Stored items
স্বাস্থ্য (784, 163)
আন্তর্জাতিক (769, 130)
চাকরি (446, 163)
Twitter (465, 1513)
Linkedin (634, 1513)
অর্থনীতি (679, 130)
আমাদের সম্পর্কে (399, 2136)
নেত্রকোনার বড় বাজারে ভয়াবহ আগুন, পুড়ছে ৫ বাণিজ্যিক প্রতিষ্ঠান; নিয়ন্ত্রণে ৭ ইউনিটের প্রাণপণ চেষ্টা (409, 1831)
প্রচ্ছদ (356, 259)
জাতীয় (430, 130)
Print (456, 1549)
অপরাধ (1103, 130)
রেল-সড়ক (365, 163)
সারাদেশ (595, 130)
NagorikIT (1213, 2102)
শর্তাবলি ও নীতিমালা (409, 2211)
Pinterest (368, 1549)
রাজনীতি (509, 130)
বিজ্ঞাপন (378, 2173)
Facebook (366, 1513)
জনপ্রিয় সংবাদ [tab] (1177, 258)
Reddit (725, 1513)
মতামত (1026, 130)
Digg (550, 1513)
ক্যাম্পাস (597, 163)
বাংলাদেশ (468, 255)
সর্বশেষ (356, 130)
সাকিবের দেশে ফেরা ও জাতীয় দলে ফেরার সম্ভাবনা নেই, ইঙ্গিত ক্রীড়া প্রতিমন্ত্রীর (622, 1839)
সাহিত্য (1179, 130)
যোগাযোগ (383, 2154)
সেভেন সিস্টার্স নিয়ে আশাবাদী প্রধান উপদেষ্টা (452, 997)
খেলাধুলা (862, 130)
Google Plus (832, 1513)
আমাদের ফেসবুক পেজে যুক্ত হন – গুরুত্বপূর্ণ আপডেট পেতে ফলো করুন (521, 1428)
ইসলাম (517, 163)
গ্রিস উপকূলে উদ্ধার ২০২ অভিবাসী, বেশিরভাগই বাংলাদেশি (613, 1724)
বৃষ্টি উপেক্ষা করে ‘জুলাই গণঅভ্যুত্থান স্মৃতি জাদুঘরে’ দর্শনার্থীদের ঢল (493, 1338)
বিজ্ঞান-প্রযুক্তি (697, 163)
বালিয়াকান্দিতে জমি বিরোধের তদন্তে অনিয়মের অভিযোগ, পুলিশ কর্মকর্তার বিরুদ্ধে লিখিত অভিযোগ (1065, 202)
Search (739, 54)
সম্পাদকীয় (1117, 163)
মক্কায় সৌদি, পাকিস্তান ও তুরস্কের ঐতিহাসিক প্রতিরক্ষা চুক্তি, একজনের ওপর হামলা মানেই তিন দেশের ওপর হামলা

**Problem to solve**.
Copy the records above. Leave out nothing.

**Answer box**.
স্বাস্থ্য (784, 163)
আন্তর্জাতিক (769, 130)
চাকরি (446, 163)
Twitter (465, 1513)
Linkedin (634, 1513)
অর্থনীতি (679, 130)
আমাদের সম্পর্কে (399, 2136)
নেত্রকোনার বড় বাজারে ভয়াবহ আগুন, পুড়ছে ৫ বাণিজ্যিক প্রতিষ্ঠান; নিয়ন্ত্রণে ৭ ইউনিটের প্রাণপণ চেষ্টা (409, 1831)
প্রচ্ছদ (356, 259)
জাতীয় (430, 130)
Print (456, 1549)
অপরাধ (1103, 130)
রেল-সড়ক (365, 163)
সারাদেশ (595, 130)
NagorikIT (1213, 2102)
শর্তাবলি ও নীতিমালা (409, 2211)
Pinterest (368, 1549)
রাজনীতি (509, 130)
বিজ্ঞাপন (378, 2173)
Facebook (366, 1513)
জনপ্রিয় সংবাদ [tab] (1177, 258)
Reddit (725, 1513)
মতামত (1026, 130)
Digg (550, 1513)
ক্যাম্পাস (597, 163)
বাংলাদেশ (468, 255)
সর্বশেষ (356, 130)
সাকিবের দেশে ফেরা ও জাতীয় দলে ফেরার সম্ভাবনা নেই, ইঙ্গিত ক্রীড়া প্রতিমন্ত্রীর (622, 1839)
সাহিত্য (1179, 130)
যোগাযোগ (383, 2154)
সেভেন সিস্টার্স নিয়ে আশাবাদী প্রধান উপদেষ্টা (452, 997)
খেলাধুলা (862, 130)
Google Plus (832, 1513)
আমাদের ফেসবুক পেজে যুক্ত হন – গুরুত্বপূর্ণ আপডেট পেতে ফলো করুন (521, 1428)
ইসলাম (517, 163)
গ্রিস উপকূলে উদ্ধার ২০২ অভিবাসী, বেশিরভাগই বাংলাদেশি (613, 1724)
বৃষ্টি উপেক্ষা করে ‘জুলাই গণঅভ্যুত্থান স্মৃতি জাদুঘরে’ দর্শনার্থীদের ঢল (493, 1338)
বিজ্ঞান-প্রযুক্তি (697, 163)
বালিয়াকান্দিতে জমি বিরোধের তদন্তে অনিয়মের অভিযোগ, পুলিশ কর্মকর্তার বিরুদ্ধে লিখিত অভিযোগ (1065, 202)
Search (739, 54)
সম্পাদকীয় (1117, 163)
মক্কায় সৌদি, পাকিস্তান ও তুরস্কের ঐতিহাসিক প্রতিরক্ষা চুক্তি, একজনের ওপর হামলা মানেই তিন দেশের ওপর হামলা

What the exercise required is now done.